▸ **EXERCISE**
All entries below are to be returned exactly, with pictures left out.
^^^^^^^^
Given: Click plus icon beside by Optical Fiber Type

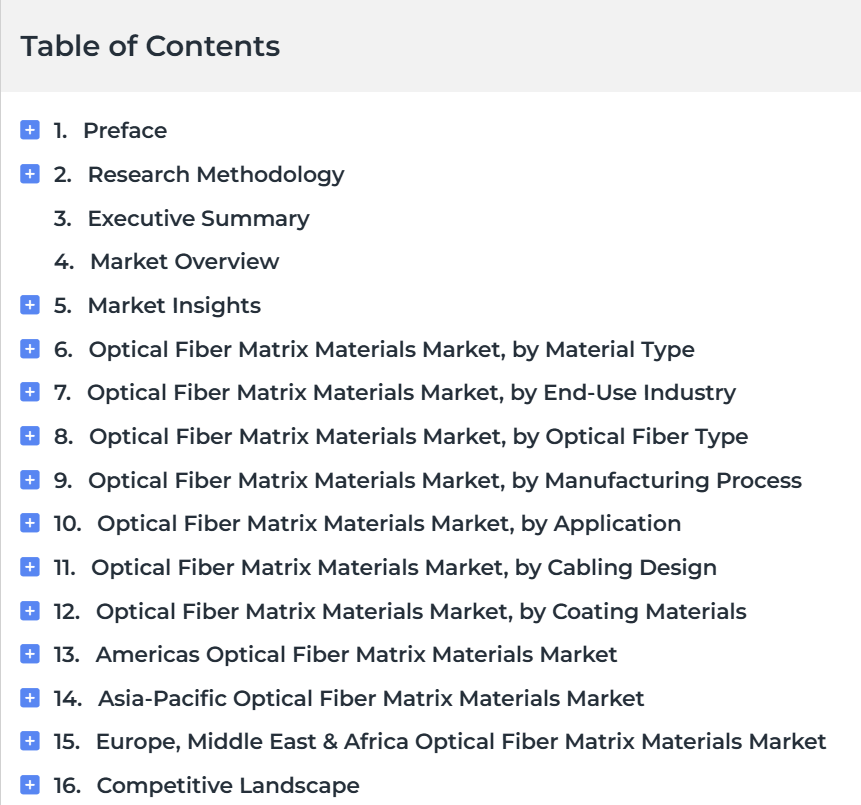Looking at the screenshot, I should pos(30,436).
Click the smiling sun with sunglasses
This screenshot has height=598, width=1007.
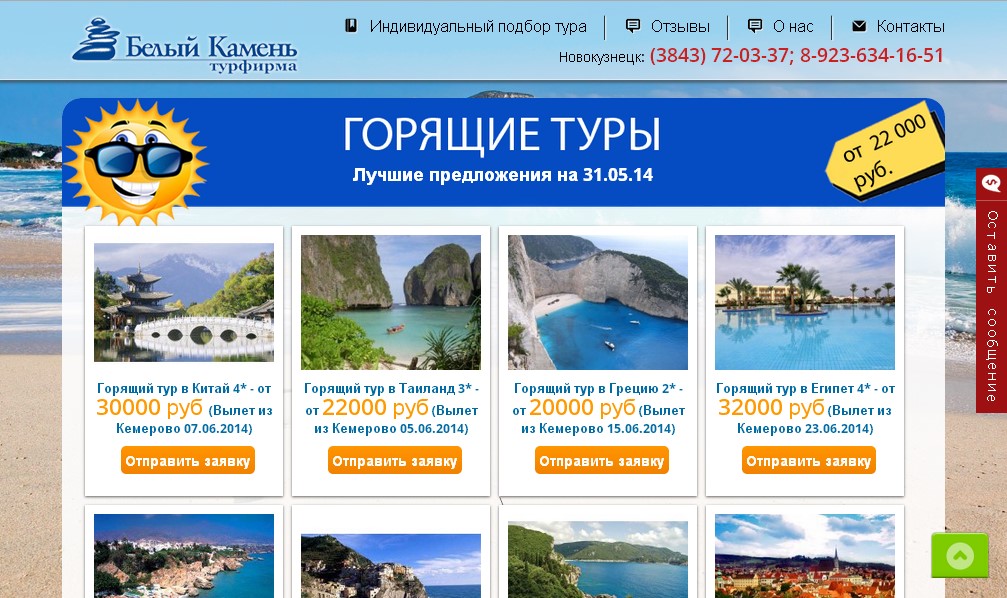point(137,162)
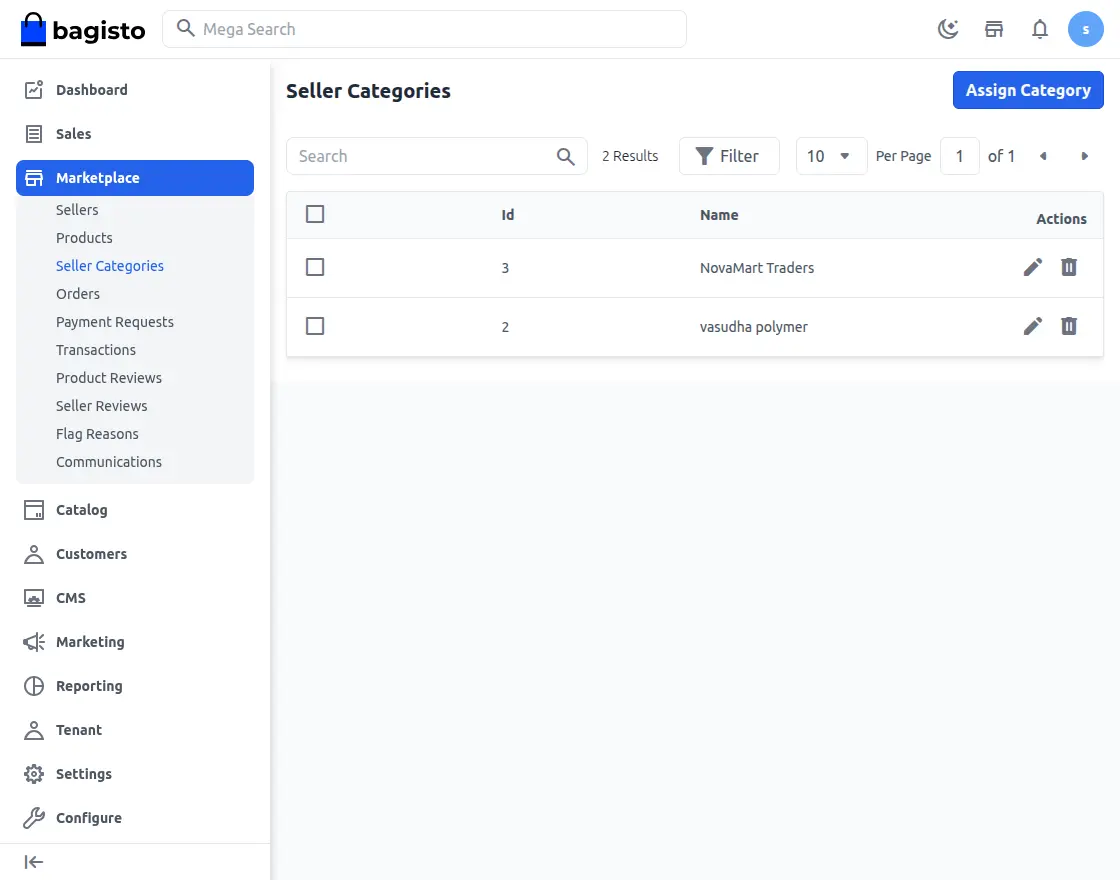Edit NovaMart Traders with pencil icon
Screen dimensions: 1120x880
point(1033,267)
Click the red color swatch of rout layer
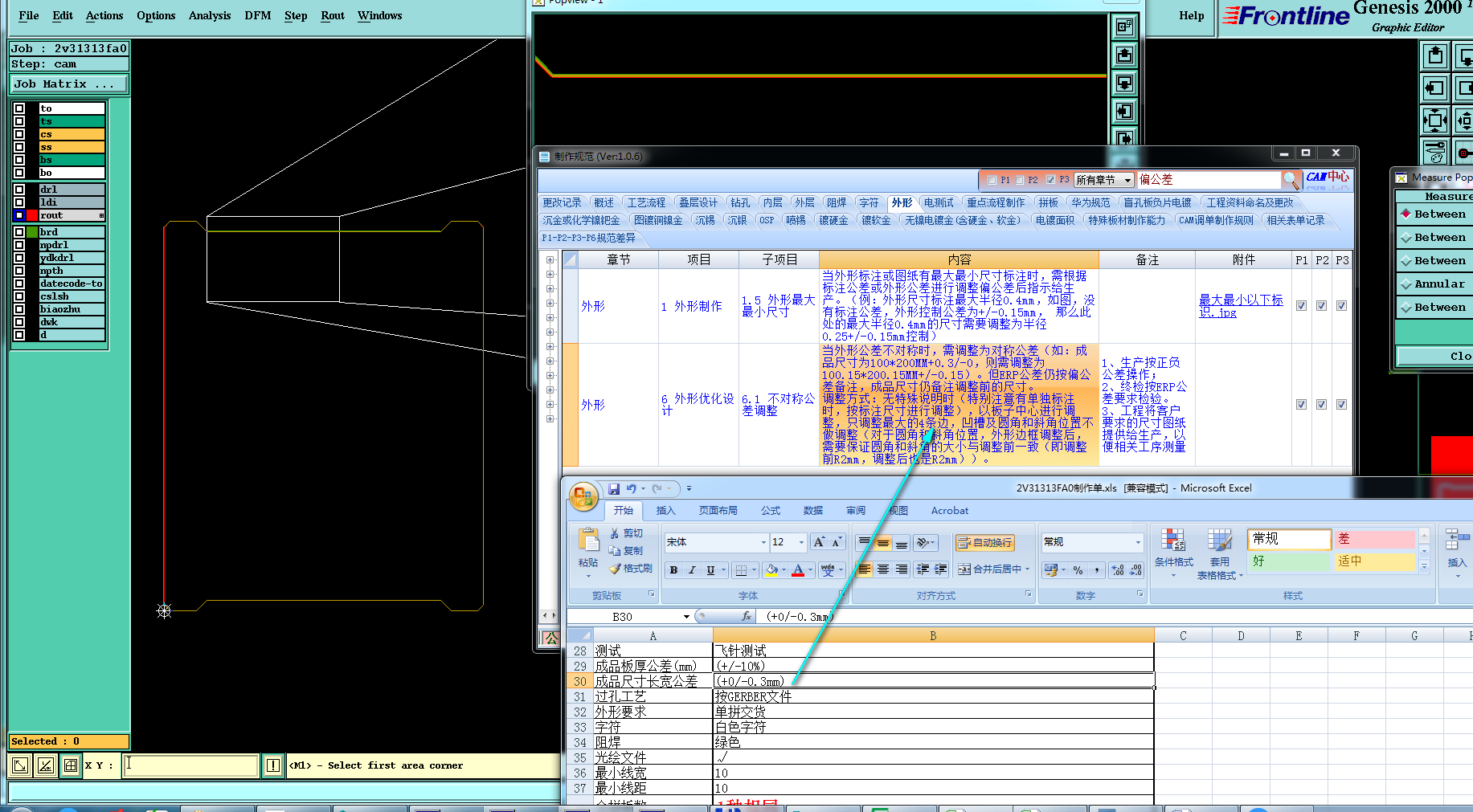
^^^^^^^^
▸ **RESPONSE**
Given: Click plus icon beside by Optical Fiber Type

Looking at the screenshot, I should pos(30,436).
Click the smiling sun with sunglasses
This screenshot has height=598, width=1007.
point(137,162)
Edit NovaMart Traders with pencil icon
Screen dimensions: 1120x880
point(1033,267)
Click the red color swatch of rout layer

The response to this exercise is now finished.